> _Provided text_
....................

So we got our new kitten 2 and a half weeks ago (Bella). She was already 4 months old when we got her. I have had my other cat (Ruby) since she was 2 months old and she is now 4 and a half years old.

Ruby has lived with another cat before, but he passed away when she was a few months shy of turning 2 years old. So Ruby has been an only cat for about 2 and a half years. She is a very "scardy" cat... I'd like to mention now that both cats have been indoor cats all of their lives - we take Ruby out on a harness. When we take Ruby out on her harness, a lot of the time she loves it but will stick close by us, but other times she smells something or see's one of the neighbourhood cats and gets really mad (hissing, growling, swiping at us). We have not had the chance to introduce Bella to the harness yet but she is not the one I am worried about. 

Bella is a typical kitten that plays and sleeps all the time and she appears totally un-phased. We have a spare bedroom so we keep her in here, and she did not leave this room for the first week that we had her. We swapped their blankets back and forth for the first week as well. Then we left the door slightly ajar to Bella's room and let them smell each other - both cats hissed as we expected. Over the next week we introduced them more, we opened the door and let them just look at each other from a distance, then we played with both cats individually but with the door fully open, then again but closer, etc. etc...

....................

> _Stored data_

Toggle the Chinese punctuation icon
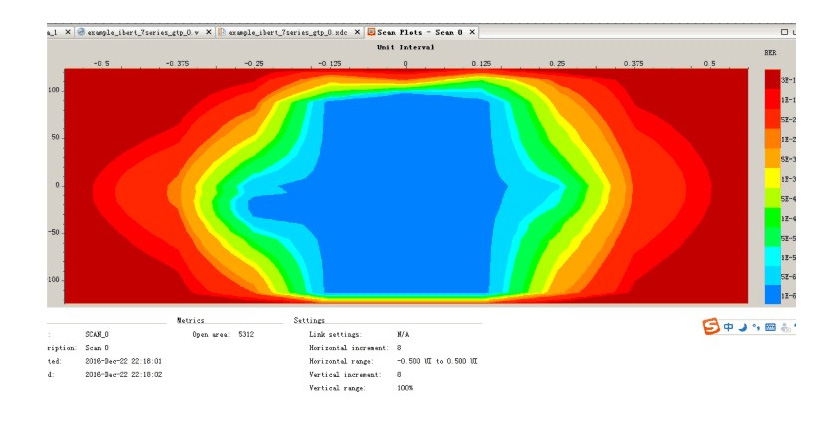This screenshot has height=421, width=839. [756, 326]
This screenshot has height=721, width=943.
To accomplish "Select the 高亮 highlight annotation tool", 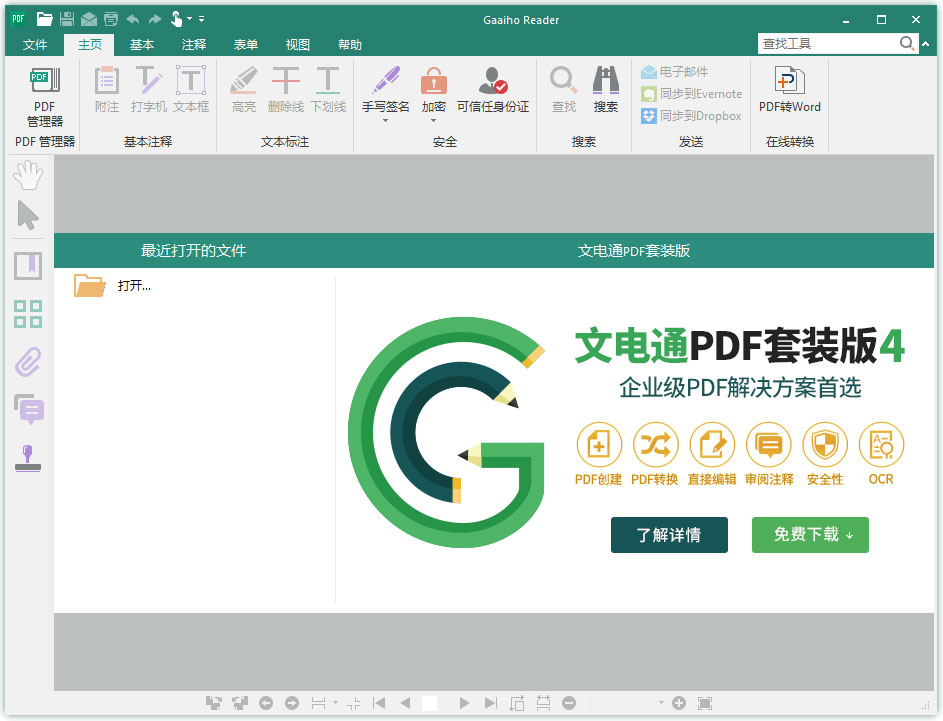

....................

> _Exercise set_
A. Answer these questions using the post about the new kitten:
(i) How old was Bella when she arrived?
(ii) For about how long has Ruby been an only cat?
(iii) What did the owners swap back and forth during the first week?
B. Does each statement agree with the post about the new kitten? Answer yes or no, and quote the words that decide it.
(i) Ruby always stays calm when she is out on her harness.
(ii) Bella stayed in the spare bedroom for her entire first week.
(iii) Bella has already been introduced to the harness.
The material has no part in this.

> _Answers to the tasks_
A.
(i) She was 4 months old.
(ii) About 2 and a half years.
(iii) The cats' blankets.

B.
(i) No: "other times she smells something or see's one of the neighbourhood cats and gets really mad (hissing, growling, swiping at us)"
(ii) Yes: "she did not leave this room for the first week that we had her"
(iii) No: "We have not had the chance to introduce Bella to the harness yet"